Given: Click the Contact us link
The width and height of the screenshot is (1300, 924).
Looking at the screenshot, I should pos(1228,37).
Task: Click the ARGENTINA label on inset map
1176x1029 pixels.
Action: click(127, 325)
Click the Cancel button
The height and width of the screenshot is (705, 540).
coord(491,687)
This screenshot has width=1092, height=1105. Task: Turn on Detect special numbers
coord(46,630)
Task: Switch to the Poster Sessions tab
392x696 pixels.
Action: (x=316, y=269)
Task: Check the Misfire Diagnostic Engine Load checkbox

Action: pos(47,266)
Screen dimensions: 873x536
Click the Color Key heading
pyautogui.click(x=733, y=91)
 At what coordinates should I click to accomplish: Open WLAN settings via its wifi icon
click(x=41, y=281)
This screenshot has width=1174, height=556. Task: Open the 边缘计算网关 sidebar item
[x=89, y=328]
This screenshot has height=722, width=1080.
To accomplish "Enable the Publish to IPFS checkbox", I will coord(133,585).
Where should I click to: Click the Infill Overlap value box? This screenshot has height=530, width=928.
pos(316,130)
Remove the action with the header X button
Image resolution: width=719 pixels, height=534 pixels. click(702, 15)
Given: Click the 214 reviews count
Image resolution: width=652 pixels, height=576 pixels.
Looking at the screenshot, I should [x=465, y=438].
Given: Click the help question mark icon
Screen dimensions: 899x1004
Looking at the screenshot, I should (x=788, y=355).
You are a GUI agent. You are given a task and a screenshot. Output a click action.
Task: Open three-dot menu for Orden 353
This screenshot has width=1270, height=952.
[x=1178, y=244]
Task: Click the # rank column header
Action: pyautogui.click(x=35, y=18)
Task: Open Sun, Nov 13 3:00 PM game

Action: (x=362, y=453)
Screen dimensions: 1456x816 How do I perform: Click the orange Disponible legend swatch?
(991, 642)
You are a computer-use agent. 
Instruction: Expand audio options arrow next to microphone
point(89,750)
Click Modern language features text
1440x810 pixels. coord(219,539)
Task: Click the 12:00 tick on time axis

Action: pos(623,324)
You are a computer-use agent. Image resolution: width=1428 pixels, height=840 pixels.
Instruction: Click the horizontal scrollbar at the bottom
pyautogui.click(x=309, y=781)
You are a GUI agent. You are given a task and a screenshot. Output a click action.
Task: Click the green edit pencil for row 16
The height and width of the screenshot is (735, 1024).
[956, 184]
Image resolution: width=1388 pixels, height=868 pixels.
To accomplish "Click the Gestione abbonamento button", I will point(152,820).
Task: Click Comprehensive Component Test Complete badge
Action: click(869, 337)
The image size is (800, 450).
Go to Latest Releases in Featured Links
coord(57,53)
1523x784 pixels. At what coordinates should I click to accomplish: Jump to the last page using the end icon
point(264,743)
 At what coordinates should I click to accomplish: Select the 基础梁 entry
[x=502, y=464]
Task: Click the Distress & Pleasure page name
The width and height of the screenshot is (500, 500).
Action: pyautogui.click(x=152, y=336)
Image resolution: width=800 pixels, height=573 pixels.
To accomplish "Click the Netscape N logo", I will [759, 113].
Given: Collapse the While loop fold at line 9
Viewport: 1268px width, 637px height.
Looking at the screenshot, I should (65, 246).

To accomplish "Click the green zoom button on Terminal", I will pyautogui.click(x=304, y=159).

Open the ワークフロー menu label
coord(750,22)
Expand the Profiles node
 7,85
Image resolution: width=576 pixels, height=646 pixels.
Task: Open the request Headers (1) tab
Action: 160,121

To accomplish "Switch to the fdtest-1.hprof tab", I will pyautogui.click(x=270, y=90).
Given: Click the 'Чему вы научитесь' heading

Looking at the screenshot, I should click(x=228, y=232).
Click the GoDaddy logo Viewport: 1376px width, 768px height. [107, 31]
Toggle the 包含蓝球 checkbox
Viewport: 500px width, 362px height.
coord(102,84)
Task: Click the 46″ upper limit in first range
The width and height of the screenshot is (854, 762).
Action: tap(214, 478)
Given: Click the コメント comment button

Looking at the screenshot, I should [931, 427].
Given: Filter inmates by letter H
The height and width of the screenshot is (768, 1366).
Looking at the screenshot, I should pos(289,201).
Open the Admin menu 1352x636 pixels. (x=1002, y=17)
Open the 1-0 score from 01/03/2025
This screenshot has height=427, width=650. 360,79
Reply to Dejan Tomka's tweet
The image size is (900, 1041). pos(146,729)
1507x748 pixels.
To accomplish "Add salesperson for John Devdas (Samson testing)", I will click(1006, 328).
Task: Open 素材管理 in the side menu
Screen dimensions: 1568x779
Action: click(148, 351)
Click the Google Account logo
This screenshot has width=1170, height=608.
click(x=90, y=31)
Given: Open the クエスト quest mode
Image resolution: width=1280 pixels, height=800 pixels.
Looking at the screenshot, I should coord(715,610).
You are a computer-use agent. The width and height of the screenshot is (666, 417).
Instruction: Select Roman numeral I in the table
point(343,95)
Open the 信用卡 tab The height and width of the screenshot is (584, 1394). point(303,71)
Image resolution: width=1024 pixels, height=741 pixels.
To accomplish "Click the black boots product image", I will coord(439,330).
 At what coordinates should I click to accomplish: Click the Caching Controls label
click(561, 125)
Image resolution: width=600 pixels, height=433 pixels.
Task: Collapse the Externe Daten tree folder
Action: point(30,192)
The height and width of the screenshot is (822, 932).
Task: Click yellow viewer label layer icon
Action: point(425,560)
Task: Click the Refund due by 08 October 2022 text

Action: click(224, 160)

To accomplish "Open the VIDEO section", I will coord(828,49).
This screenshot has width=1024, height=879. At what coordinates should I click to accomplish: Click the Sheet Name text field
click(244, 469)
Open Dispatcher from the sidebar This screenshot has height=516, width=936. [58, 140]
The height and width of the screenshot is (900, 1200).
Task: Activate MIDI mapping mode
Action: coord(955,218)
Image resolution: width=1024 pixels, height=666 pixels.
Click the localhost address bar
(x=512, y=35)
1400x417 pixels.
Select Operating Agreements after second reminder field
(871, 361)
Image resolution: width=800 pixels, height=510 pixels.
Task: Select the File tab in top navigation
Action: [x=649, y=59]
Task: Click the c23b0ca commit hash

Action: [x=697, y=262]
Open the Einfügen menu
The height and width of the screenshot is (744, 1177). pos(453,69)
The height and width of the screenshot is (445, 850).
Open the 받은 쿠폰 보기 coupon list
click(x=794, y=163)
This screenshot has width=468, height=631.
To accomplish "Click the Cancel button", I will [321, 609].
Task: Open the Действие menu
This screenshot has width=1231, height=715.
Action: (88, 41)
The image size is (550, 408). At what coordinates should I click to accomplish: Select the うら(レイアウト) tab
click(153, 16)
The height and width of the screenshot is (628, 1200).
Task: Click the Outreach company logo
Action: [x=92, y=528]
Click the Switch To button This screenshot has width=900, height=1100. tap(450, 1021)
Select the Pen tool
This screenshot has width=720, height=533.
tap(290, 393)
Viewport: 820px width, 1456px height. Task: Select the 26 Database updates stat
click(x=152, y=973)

Problem details.
Write out all of the records word for word.

Response to the task.
Given: Click the Contact us link
The width and height of the screenshot is (1300, 924).
Looking at the screenshot, I should pos(1228,37).
Task: Click the ARGENTINA label on inset map
1176x1029 pixels.
Action: click(127, 325)
Click the Cancel button
The height and width of the screenshot is (705, 540).
coord(491,687)
This screenshot has width=1092, height=1105. Task: Turn on Detect special numbers
coord(46,630)
Task: Switch to the Poster Sessions tab
392x696 pixels.
Action: (x=316, y=269)
Task: Check the Misfire Diagnostic Engine Load checkbox

Action: pos(47,266)
Screen dimensions: 873x536
Click the Color Key heading
pyautogui.click(x=733, y=91)
 At what coordinates should I click to accomplish: Open WLAN settings via its wifi icon
click(x=41, y=281)
This screenshot has width=1174, height=556. Task: Open the 边缘计算网关 sidebar item
[x=89, y=328]
This screenshot has height=722, width=1080.
To accomplish "Enable the Publish to IPFS checkbox", I will coord(133,585).
Where should I click to: Click the Infill Overlap value box? This screenshot has height=530, width=928.
pos(316,130)
Remove the action with the header X button
Image resolution: width=719 pixels, height=534 pixels. click(702, 15)
Given: Click the 214 reviews count
Image resolution: width=652 pixels, height=576 pixels.
Looking at the screenshot, I should [x=465, y=438].
Given: Click the help question mark icon
Screen dimensions: 899x1004
Looking at the screenshot, I should (x=788, y=355).
You are a GUI agent. You are given a task and a screenshot. Output a click action.
Task: Open three-dot menu for Orden 353
This screenshot has width=1270, height=952.
[x=1178, y=244]
Task: Click the # rank column header
Action: pyautogui.click(x=35, y=18)
Task: Open Sun, Nov 13 3:00 PM game

Action: (x=362, y=453)
Screen dimensions: 1456x816 How do I perform: Click the orange Disponible legend swatch?
(991, 642)
You are a computer-use agent. 
Instruction: Expand audio options arrow next to microphone
point(89,750)
Click Modern language features text
1440x810 pixels. coord(219,539)
Task: Click the 12:00 tick on time axis

Action: pos(623,324)
You are a computer-use agent. Image resolution: width=1428 pixels, height=840 pixels.
Instruction: Click the horizontal scrollbar at the bottom
pyautogui.click(x=309, y=781)
You are a GUI agent. You are given a task and a screenshot. Output a click action.
Task: Click the green edit pencil for row 16
The height and width of the screenshot is (735, 1024).
[956, 184]
Image resolution: width=1388 pixels, height=868 pixels.
To accomplish "Click the Gestione abbonamento button", I will point(152,820).
Task: Click Comprehensive Component Test Complete badge
Action: click(869, 337)
The image size is (800, 450).
Go to Latest Releases in Featured Links
coord(57,53)
1523x784 pixels. At what coordinates should I click to accomplish: Jump to the last page using the end icon
point(264,743)
 At what coordinates should I click to accomplish: Select the 基础梁 entry
[x=502, y=464]
Task: Click the Distress & Pleasure page name
The width and height of the screenshot is (500, 500).
Action: pyautogui.click(x=152, y=336)
Image resolution: width=800 pixels, height=573 pixels.
To accomplish "Click the Netscape N logo", I will [759, 113].
Given: Collapse the While loop fold at line 9
Viewport: 1268px width, 637px height.
Looking at the screenshot, I should (65, 246).

To accomplish "Click the green zoom button on Terminal", I will pyautogui.click(x=304, y=159).

Open the ワークフロー menu label
coord(750,22)
Expand the Profiles node
 7,85
Image resolution: width=576 pixels, height=646 pixels.
Task: Open the request Headers (1) tab
Action: 160,121

To accomplish "Switch to the fdtest-1.hprof tab", I will pyautogui.click(x=270, y=90).
Given: Click the 'Чему вы научитесь' heading

Looking at the screenshot, I should click(x=228, y=232).
Click the GoDaddy logo Viewport: 1376px width, 768px height. [107, 31]
Toggle the 包含蓝球 checkbox
Viewport: 500px width, 362px height.
coord(102,84)
Task: Click the 46″ upper limit in first range
The width and height of the screenshot is (854, 762).
Action: tap(214, 478)
Given: Click the コメント comment button

Looking at the screenshot, I should [931, 427].
Given: Filter inmates by letter H
The height and width of the screenshot is (768, 1366).
Looking at the screenshot, I should pos(289,201).
Open the Admin menu 1352x636 pixels. (x=1002, y=17)
Open the 1-0 score from 01/03/2025
This screenshot has height=427, width=650. 360,79
Reply to Dejan Tomka's tweet
The image size is (900, 1041). pos(146,729)
1507x748 pixels.
To accomplish "Add salesperson for John Devdas (Samson testing)", I will click(1006, 328).
Task: Open 素材管理 in the side menu
Screen dimensions: 1568x779
Action: click(148, 351)
Click the Google Account logo
This screenshot has width=1170, height=608.
click(x=90, y=31)
Given: Open the クエスト quest mode
Image resolution: width=1280 pixels, height=800 pixels.
Looking at the screenshot, I should coord(715,610).
You are a computer-use agent. The width and height of the screenshot is (666, 417).
Instruction: Select Roman numeral I in the table
point(343,95)
Open the 信用卡 tab The height and width of the screenshot is (584, 1394). point(303,71)
Image resolution: width=1024 pixels, height=741 pixels.
To accomplish "Click the black boots product image", I will coord(439,330).
 At what coordinates should I click to accomplish: Click the Caching Controls label
click(561, 125)
Image resolution: width=600 pixels, height=433 pixels.
Task: Collapse the Externe Daten tree folder
Action: point(30,192)
The height and width of the screenshot is (822, 932).
Task: Click yellow viewer label layer icon
Action: point(425,560)
Task: Click the Refund due by 08 October 2022 text

Action: click(224, 160)

To accomplish "Open the VIDEO section", I will coord(828,49).
This screenshot has width=1024, height=879. At what coordinates should I click to accomplish: Click the Sheet Name text field
click(244, 469)
Open Dispatcher from the sidebar This screenshot has height=516, width=936. [58, 140]
The height and width of the screenshot is (900, 1200).
Task: Activate MIDI mapping mode
Action: coord(955,218)
Image resolution: width=1024 pixels, height=666 pixels.
Click the localhost address bar
(x=512, y=35)
1400x417 pixels.
Select Operating Agreements after second reminder field
(871, 361)
Image resolution: width=800 pixels, height=510 pixels.
Task: Select the File tab in top navigation
Action: [x=649, y=59]
Task: Click the c23b0ca commit hash

Action: [x=697, y=262]
Open the Einfügen menu
The height and width of the screenshot is (744, 1177). pos(453,69)
The height and width of the screenshot is (445, 850).
Open the 받은 쿠폰 보기 coupon list
click(x=794, y=163)
This screenshot has width=468, height=631.
To accomplish "Click the Cancel button", I will [321, 609].
Task: Open the Действие menu
This screenshot has width=1231, height=715.
Action: (88, 41)
The image size is (550, 408). At what coordinates should I click to accomplish: Select the うら(レイアウト) tab
click(153, 16)
The height and width of the screenshot is (628, 1200).
Task: Click the Outreach company logo
Action: [x=92, y=528]
Click the Switch To button This screenshot has width=900, height=1100. tap(450, 1021)
Select the Pen tool
This screenshot has width=720, height=533.
tap(290, 393)
Viewport: 820px width, 1456px height. Task: Select the 26 Database updates stat
click(x=152, y=973)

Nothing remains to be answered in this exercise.